No reverb but the attenuator feature is great for practicing at home... at a 1/4w, it gets into Marshall grind territory at very low volumes.

If effects are a must, I would definitely go for something like the ADVT15.
:food-smiley-004:


----------



## mhammer (Nov 30, 2007)

There are some folks for whom things like headphone outputs and CD inputs are important aspects of what they mean by "practice" amps. So, as good-sounding as many of the single-power-tube amps out there are, and as strongly as some of us might recommend them (and I just saw an ad for a new Fender '57 Champ in the current Guitar Player), one may have to look in other directions, because a lot of the 3-tubers (rectifier/preamp/power tube) tend to lack such features.


----------



## Joebob (Aug 4, 2009)

You'de be suprised of what can do a Roland Mini-Cube.

$100 second hand, the reverb is nice. I use it on clean.
I have two, one in the car and one in the house.
I bought the one in the car 4 years ago, it stays
there summer and winter, run with batteries for camping. 
I think it's great, it's the only transistor
amp i have . :smile:
For low volume at home this is it sdsre


----------



## Jaggery (Mar 12, 2006)

Maybe you can persuade the seller to ship.....

http://guitarscanada.com/Board/showthread.php?p=220394&posted=1#post220394


----------



## mrmatt1972 (Apr 3, 2008)

http://www.guitarscanada.com/Board/showthread.php?t=25810

Probably a perfect match to a guild


----------



## rjporter (Aug 12, 2009)

I decided on a Vox VT 30 which provides me with a 10" speaker, tube pre-amp and lots of amp models. It is bit bigger than I had originally contemplated but with the output control I can retain the full effects at a lower volume and it did sound better than the 8" version. All in all I am having a blast especially when the house clears out.
Thanks for all of the replies which provided me with good user insight.
RJP


----------



## doftya (Nov 1, 2009)

Hey, I just found the forum, looks like I'm going to be spending too much time here.hehe

Anyhow, just a thought. I built myself a Ruby Amp (not the real tube amp, the small SS one from runoffgroove.com). I hooked it up to an old CPU speaker and put it into an old lunchbox. While it didn't sound that great there, I did have a chance or two to use the line out jack I added. Huge difference. The first cab I plugged it into was a Fender Super Reverb. Just pulled the speaker jack from the combo and into my Ruby. Sounded great into those two 10" speakers. The second time was when I went to show it to a guy a know. We compared it side by side to his BlackHeart.

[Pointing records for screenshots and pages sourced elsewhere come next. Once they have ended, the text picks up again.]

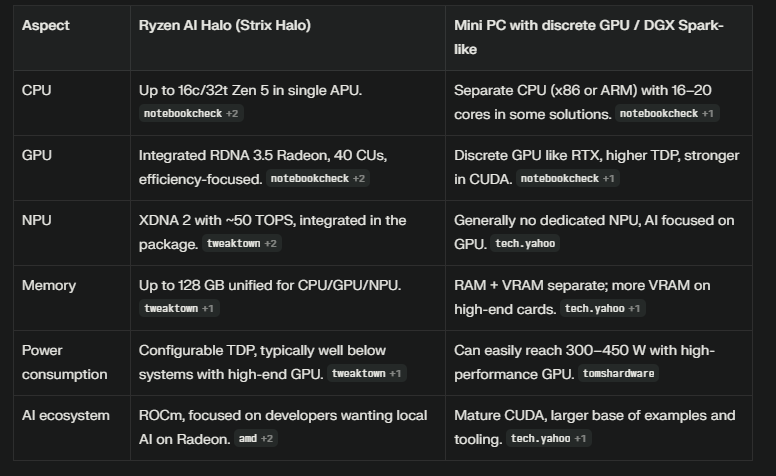Click notebookcheck source after 'stronger in CUDA'

pyautogui.click(x=568, y=179)
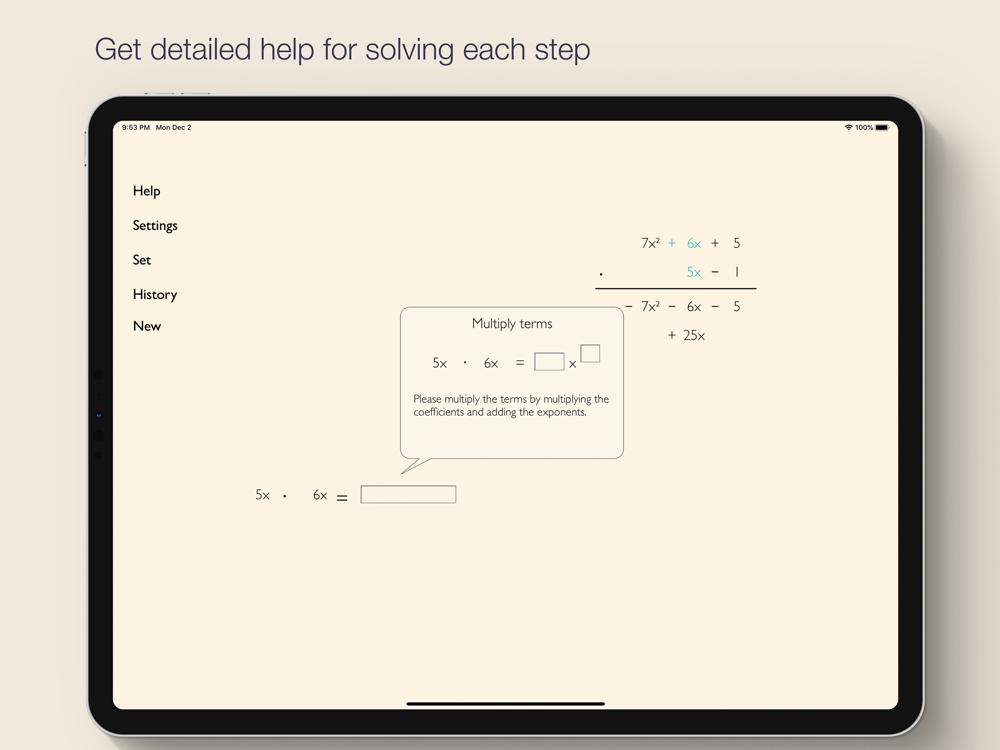Tap the − 1 term in multiplier row
The height and width of the screenshot is (750, 1000).
click(x=726, y=273)
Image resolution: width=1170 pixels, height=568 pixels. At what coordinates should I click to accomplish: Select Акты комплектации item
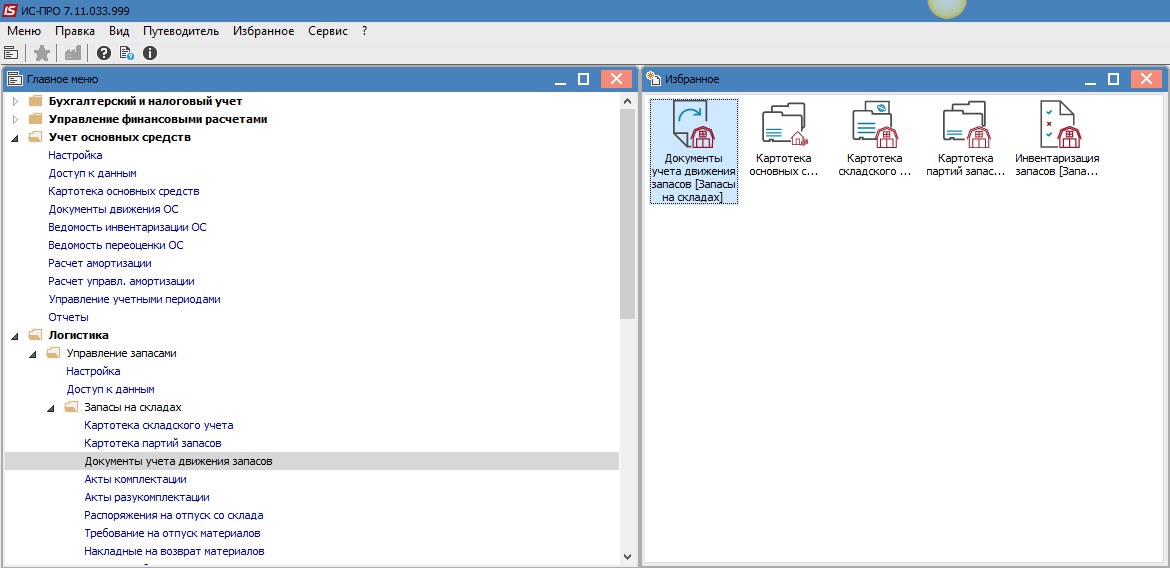(x=136, y=479)
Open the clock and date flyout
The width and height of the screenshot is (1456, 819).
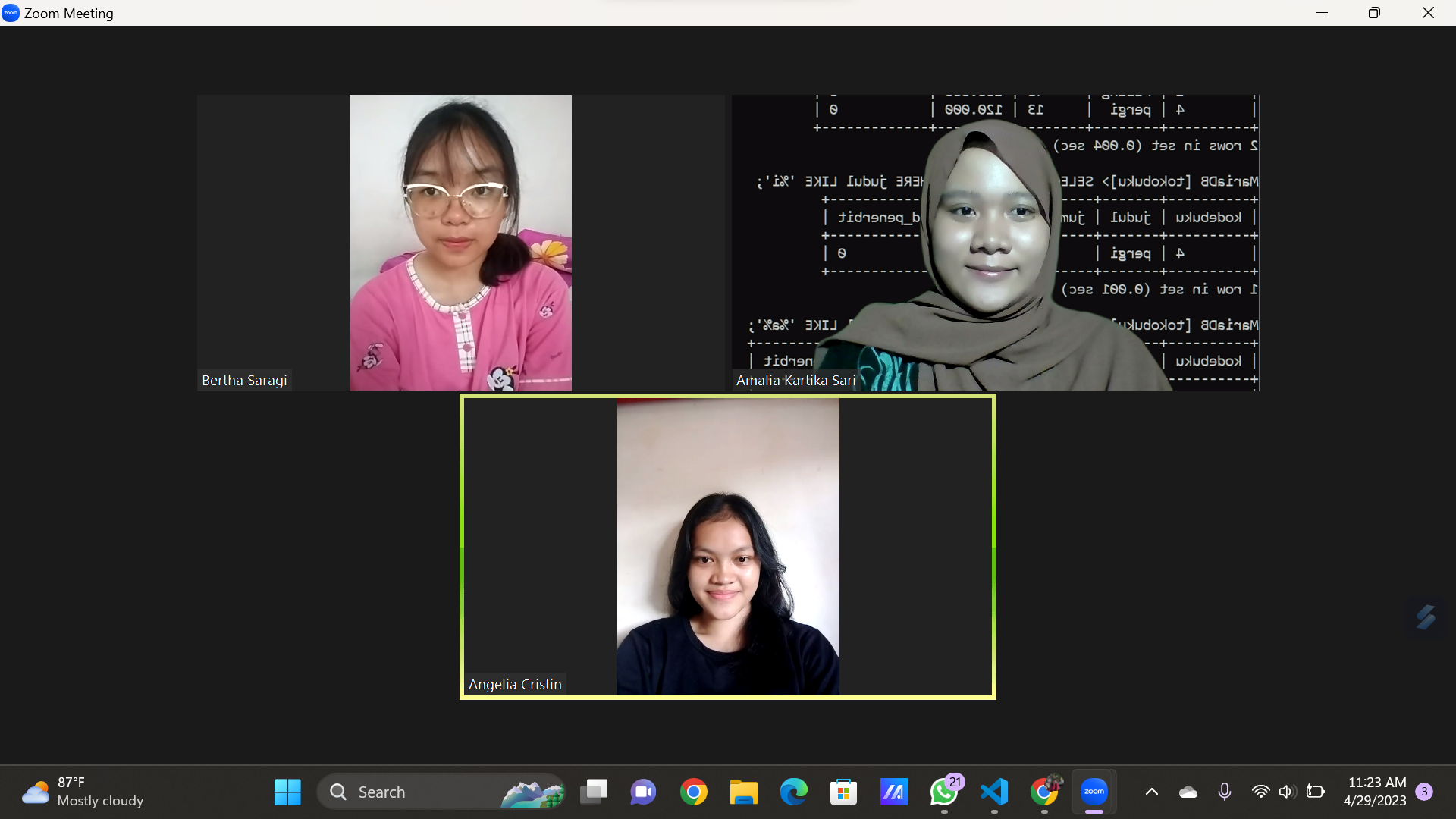1376,792
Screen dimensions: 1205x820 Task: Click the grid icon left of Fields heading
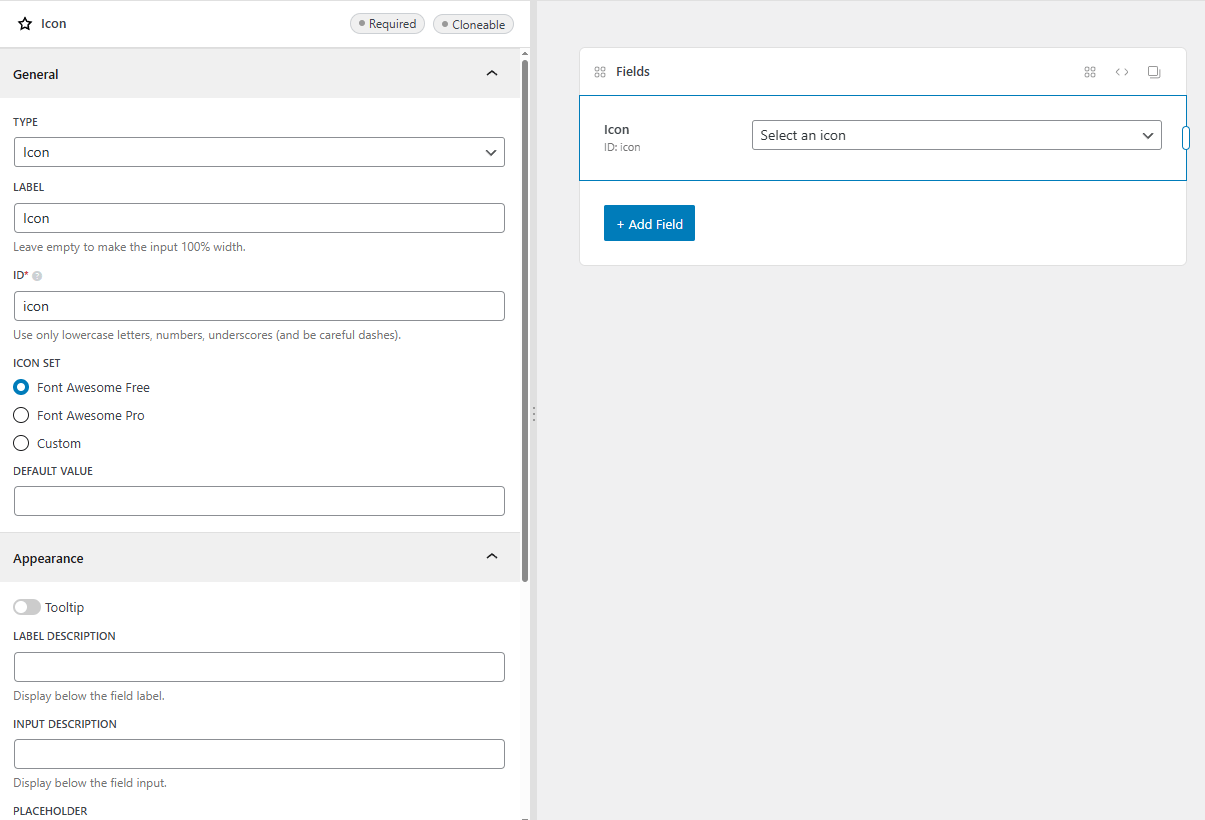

I was shocked when he said he like the sound of my little "_$8 in parts and a really bad soldering job packing into a lunchbox_" amp. I have some respect for what he says, he's got some Juno nominations under his belt.

Anyhow, I traded that one for one of his spare speakers and started building number two. The point is, that for a practice amp, this little 1/2W (that's right, 0.5W) amp does pretty good considering the cost.


----------



## rhh7 (Mar 14, 2008)

I am really interested in building a solid-state amp.


----------



## doftya (Nov 1, 2009)

Seriously, the Ruby or any of it's predicessors are not hard to build, take a look at runoffgroove.com and listen to the sound samples they have. You can build it small like a Smokey Amp, but a real speaker or cab will sound much better.


----------



## noobcake (Mar 8, 2006)

I've been rockin' a Vox AD30VT at home for a couple of years now. Best practice amp bar none. Not quite enough juice to keep up with a loud band, but it's just fantastic for practice and casual jams. The AC30 model on the amp sounds reaalllly good when dialed in.


----------



## JonF (Sep 4, 2009)

I have used an old (late 1950's/early 1960's) Harmony amp for years. They can be had pretty cheap and can produce some decent tones.


----------